EXERCISE GOAL
Find each line in the material below that contains the word "Open", and copy those lines out in full.

--- Start RECORDS FOR THE TASK ---

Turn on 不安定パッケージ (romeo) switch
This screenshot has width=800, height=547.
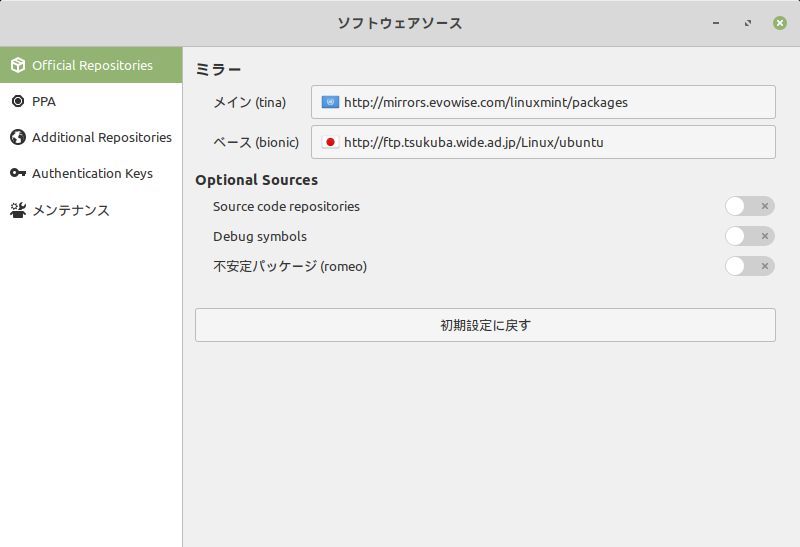coord(749,266)
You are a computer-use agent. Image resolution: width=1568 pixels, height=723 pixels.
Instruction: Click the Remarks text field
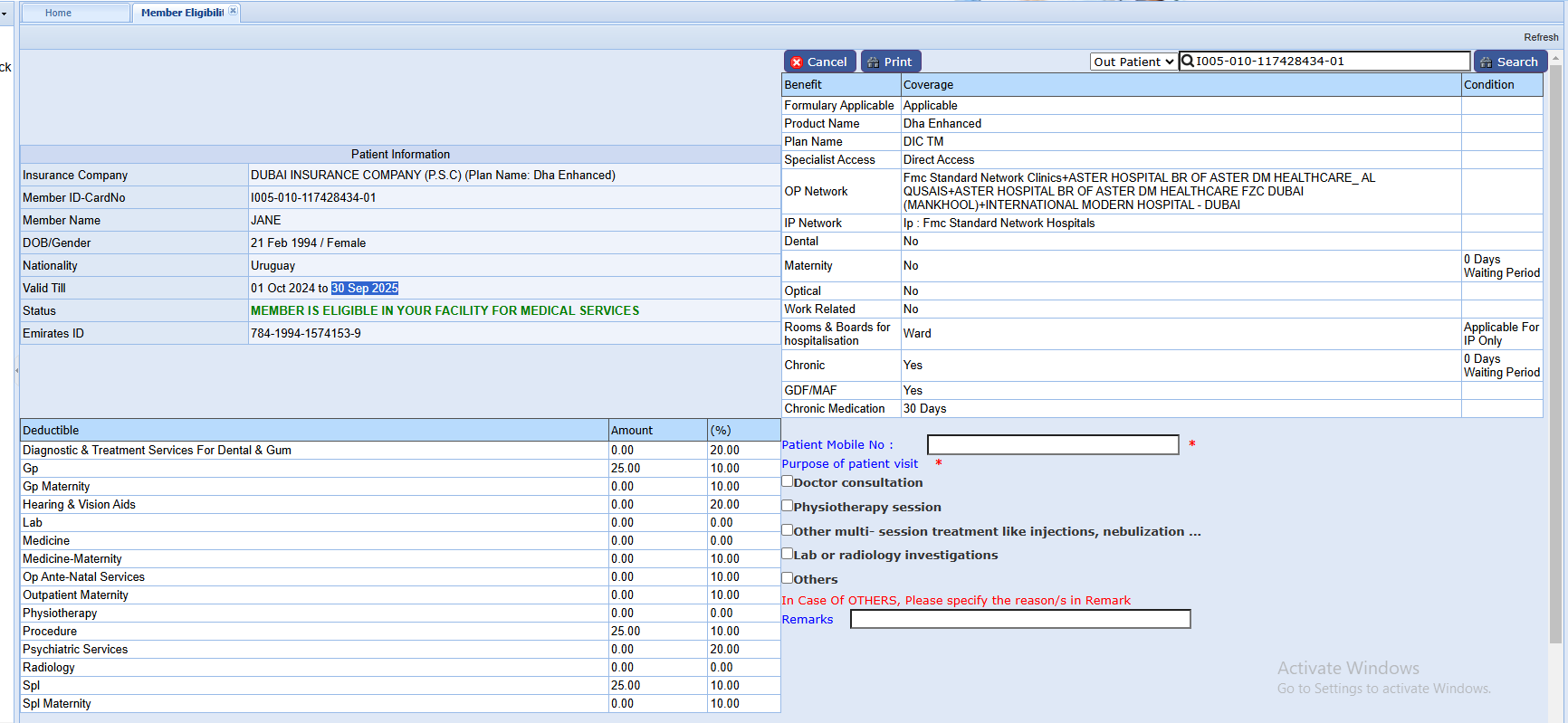1019,619
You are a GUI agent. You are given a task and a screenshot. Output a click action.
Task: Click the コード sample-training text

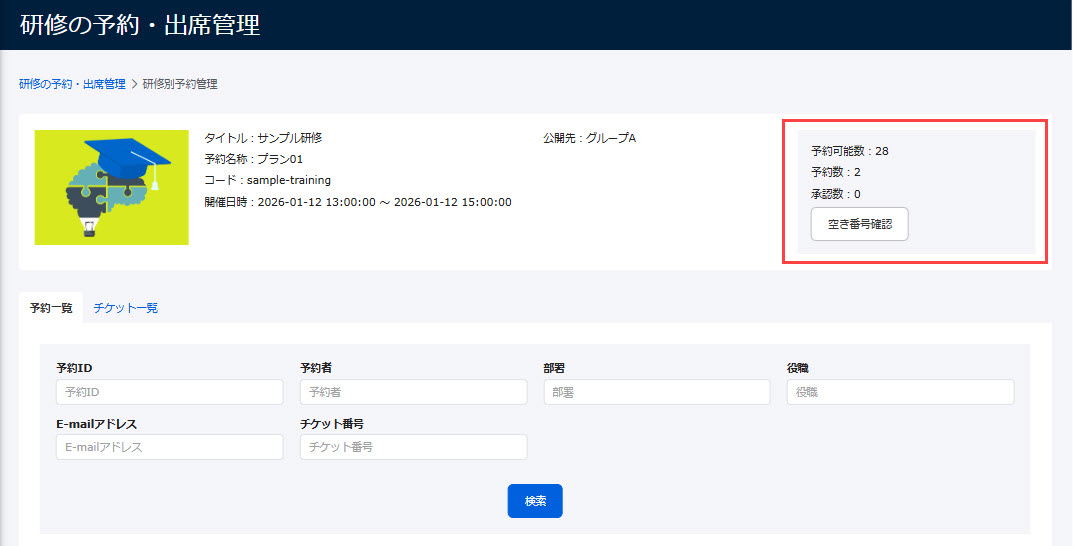click(267, 180)
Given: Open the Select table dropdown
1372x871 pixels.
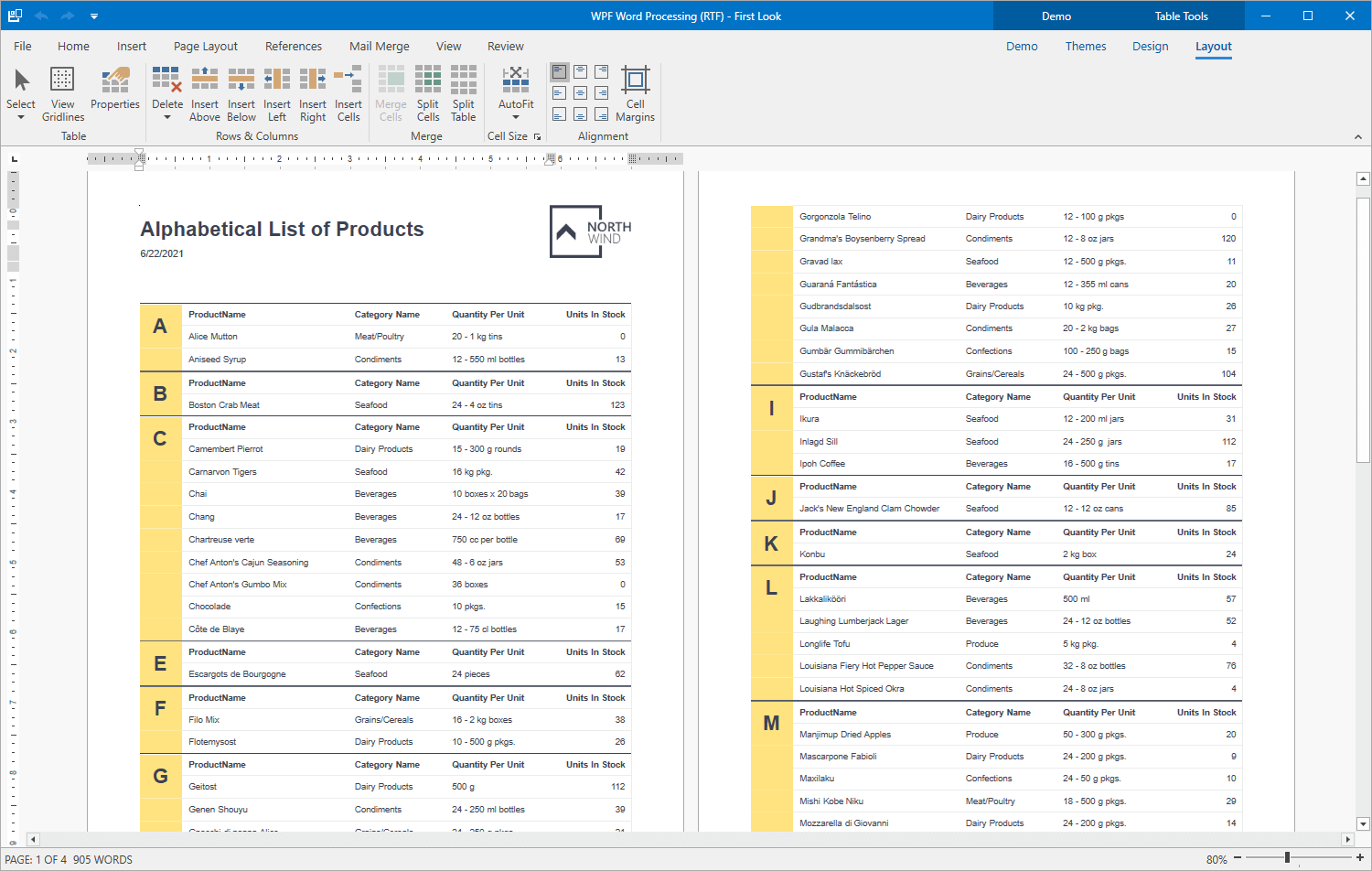Looking at the screenshot, I should coord(21,117).
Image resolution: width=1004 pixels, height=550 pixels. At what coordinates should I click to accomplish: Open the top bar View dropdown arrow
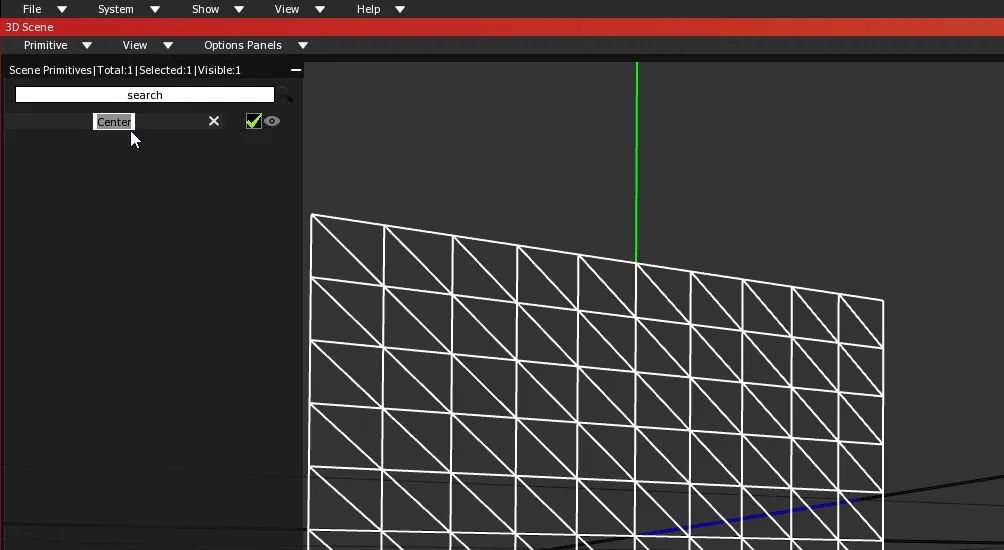pyautogui.click(x=320, y=9)
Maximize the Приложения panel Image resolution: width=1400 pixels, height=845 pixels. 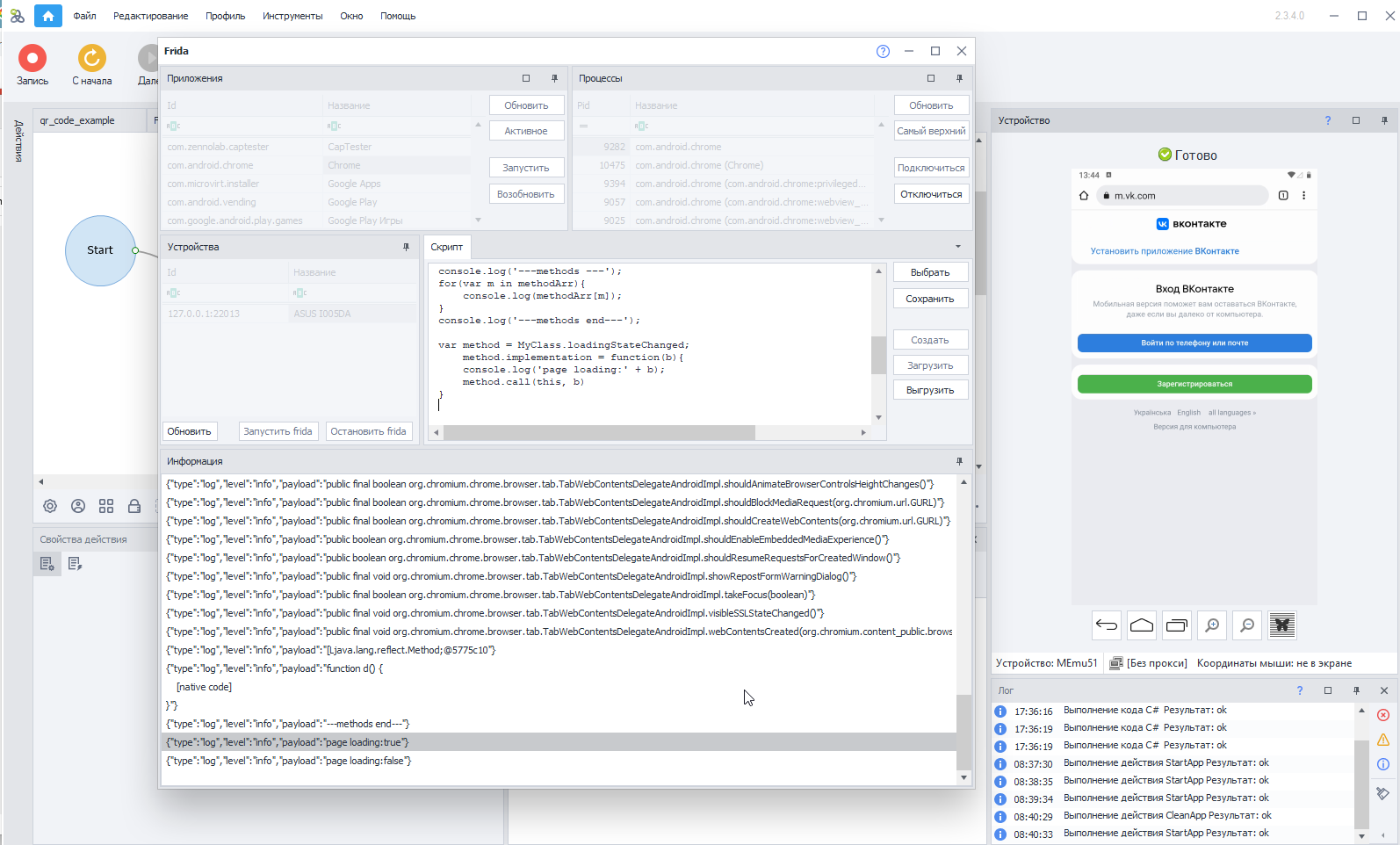526,78
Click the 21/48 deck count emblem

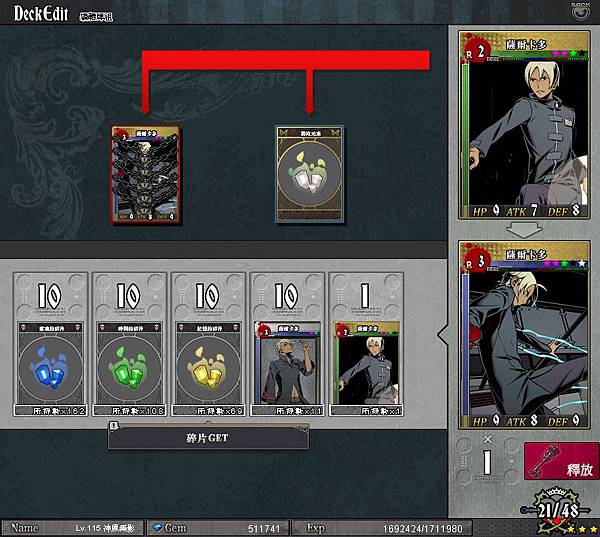coord(558,510)
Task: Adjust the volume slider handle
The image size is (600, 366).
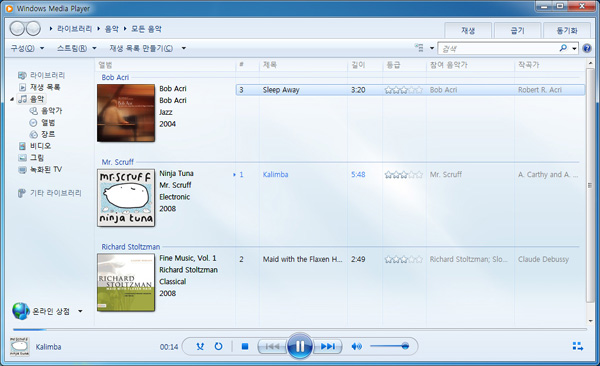Action: tap(405, 346)
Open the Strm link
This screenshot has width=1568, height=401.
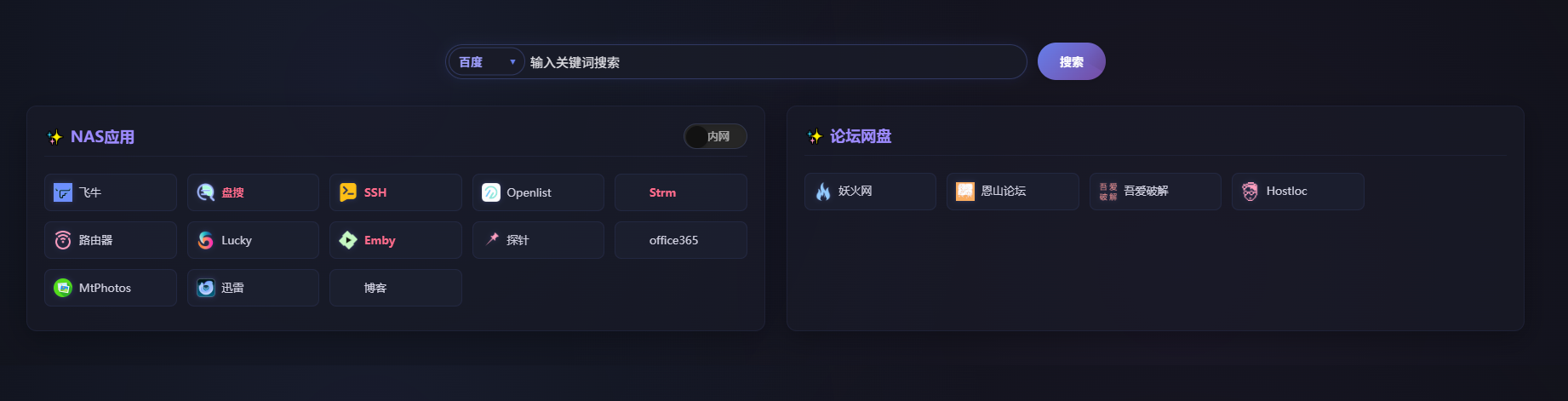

--- End RECORDS FOR THE TASK ---

COMPLETE ANSWER
Given: Open the Select table dropdown
Image resolution: width=1004 pixels, height=550 pixels. At what coordinates should I click to accomplish: Open the top bar View dropdown arrow
Open the Strm link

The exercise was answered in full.